Relations with Moscow deteriorated under both Bill Clinton and George W. Bush. The U.S. neo-liberal project of the ’90s not only failed but deeply alienated Russians. The bilateral nadir was the Kosovo war, a worse episode than last year’s Georgia conflict. A new opportunity after 9/11 was frankly squandered.

Washington regarded Russia as a loser and treated it as such. It forgot that Russia would not be weak forever, and would remember.

Two structural problems limit the relationship and its improvement. First, it is very narrow, with few automatic stabilizers. Unlike Russian-European or U.S.-Chinese relations, the scant economic and human ties between the U.S. and Russia provide inadequate ballast when problems arise. Relations are highly vulnerable to outside events and defined more by disputes than cooperation. When malice is added to the mix, the result is dangerous.

Second, for Moscow the relationship is largely zero sum, in that Russian diplomacy succeeds where America’s fails, as in Iran and Venezuela. This is the consequence both of the huge asymmetry in real power and influence of the two countries and an asymmetry of geography in that almost anything the United States does in Eurasia affects Russia’s interests, often adversely. Thus Moscow worries that a successful Obama presidency will come at their expense with other countries. Russian commentators especially fear this may be the case with Iran, seeing the potential for a shift comparable to Mao’s China or Sadat’s Egypt.
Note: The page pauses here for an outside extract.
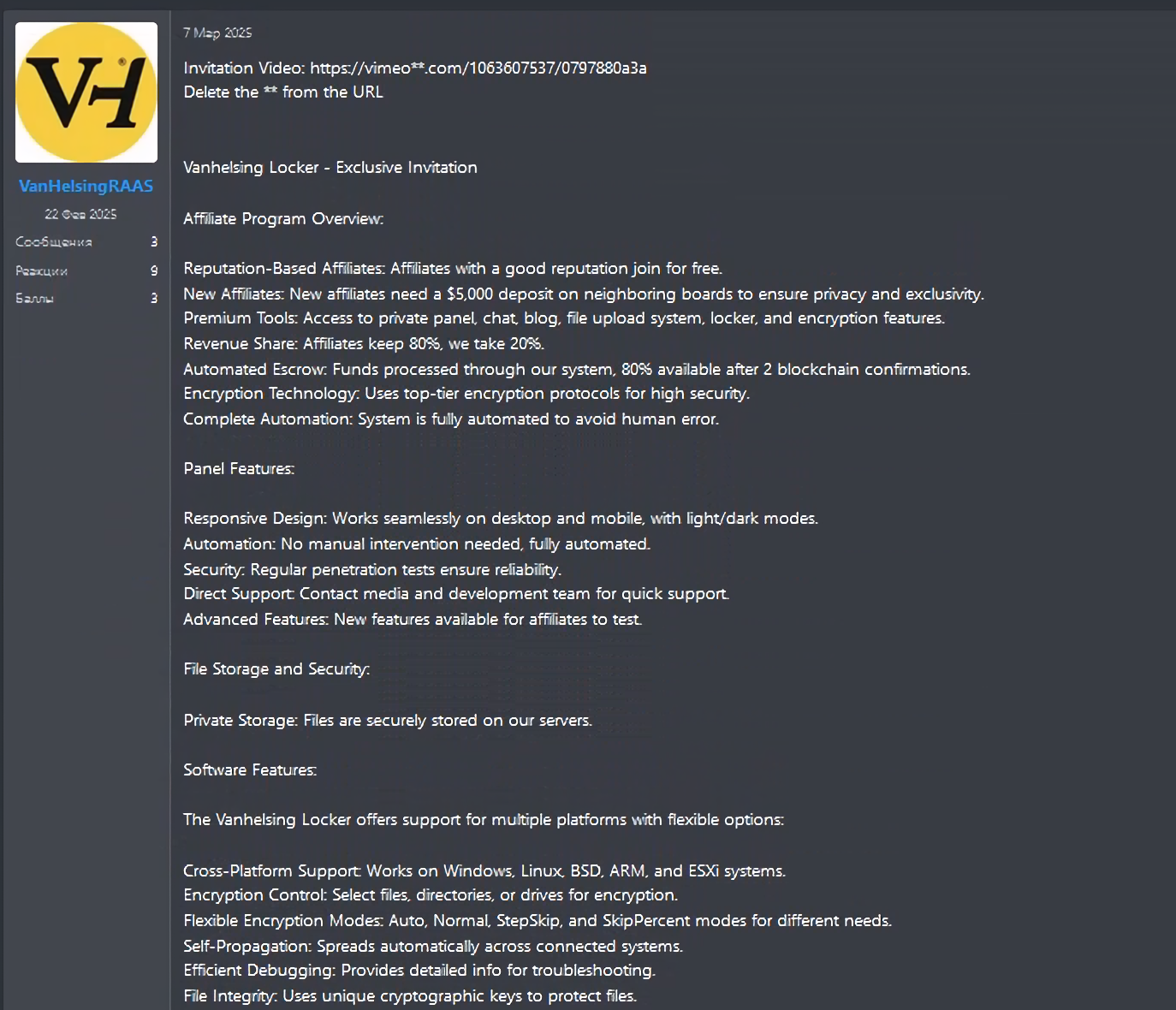
Task: Click the Баллы stat label
Action: 34,298

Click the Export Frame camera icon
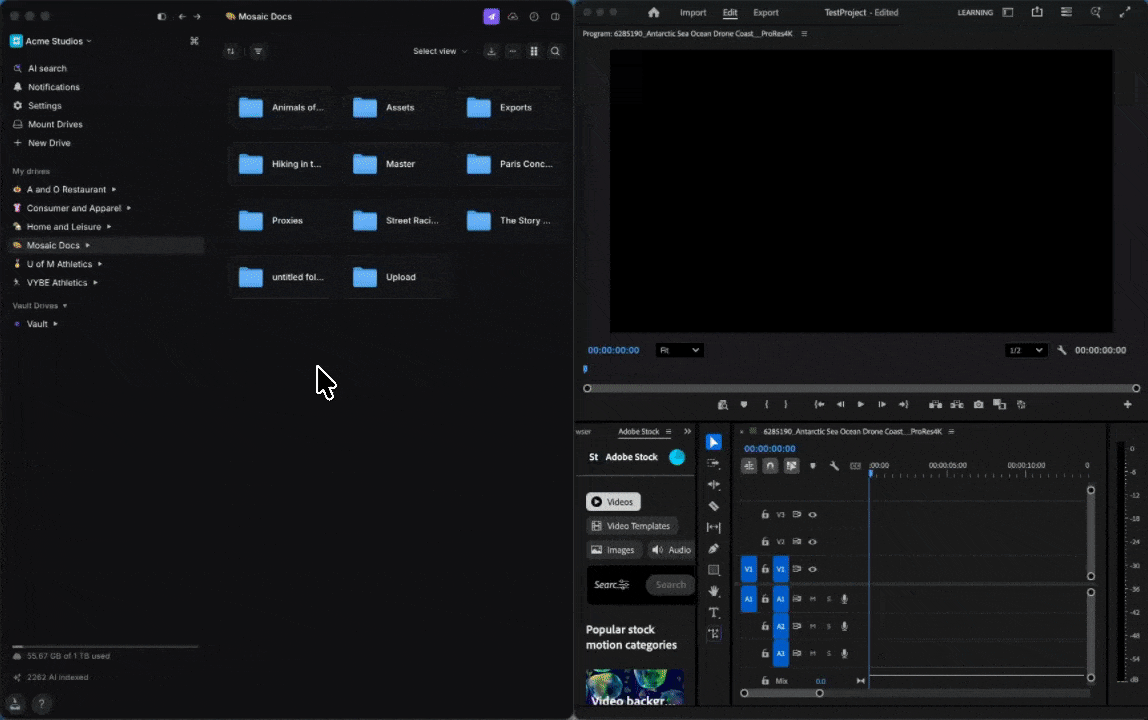(x=978, y=405)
The current Russian leadership bears a disproportionate share of the blame for our poisonous relations. But Washington needs to adopt new rules of engagement to not repeat mistakes of the previous 16 years:

One, minimize deliberate challenges to Russian interests and know that none will come free. If we push NATO, they will push back. When we sponsored an independent Kosovo, Moscow declared it would do the same in Abkhazia and South Ossetia. Reciprocity is real.

Two, accept the failure of the neo-liberal agenda in Russia. American concepts of what Russia should become are simply not welcome among Russians. It’s their country, not ours.

Three, don’t expect much in areas where Russia has little real influence, as in North Korea, the Middle East and even Iran.

Four, establish a pattern of substantive cooperation on Afghanistan and arms control, each containing major challenges.

Moscow is closer to Washington on the Afghan problem than are most European governments. Russia has interests and sees dangers in south Central Asia. It is willing to cooperate with the U.S., but not gratis. Large-scale northern access to Afghanistan as an alternative to Pakistani routes will require acceptance of the objective reality that Central Asia is Russia’s hinterland (and China’s) and not ours.

The U.S. is again committed to treaty-based strategic nuclear arms control, to preserve the legacy of Reagan and Gorbachev. The nuclear issues alone are difficult, but doable. A broader problem lies in American dominance in non-nuclear strategic weaponry. This is a basic security problem for Moscow. Russia cannot agree to deep reductions in its shrinking nuclear arsenal because U.S. non-nuclear systems, not constrained by arms controls, can be deterred only by nuclear weapons.

When American leaders call for the elimination of nuclear arms, Russian leaders see a world made safe for U.S. non-nuclear military supremacy. When this is combined with anti-ballistic missile deployments, the Russians construct a scenario of a potential U.S. disarming strike against them. The Russians practice the U.S. Cold War principle — only capabilities, and not intentions, count in national security.

The Obama administration genuinely wants to start fresh with Moscow, but it has inherited a legacy of bitter Russian mistrust. To “reset” risks repeated freezes and even a system crash. An upgrade is called for.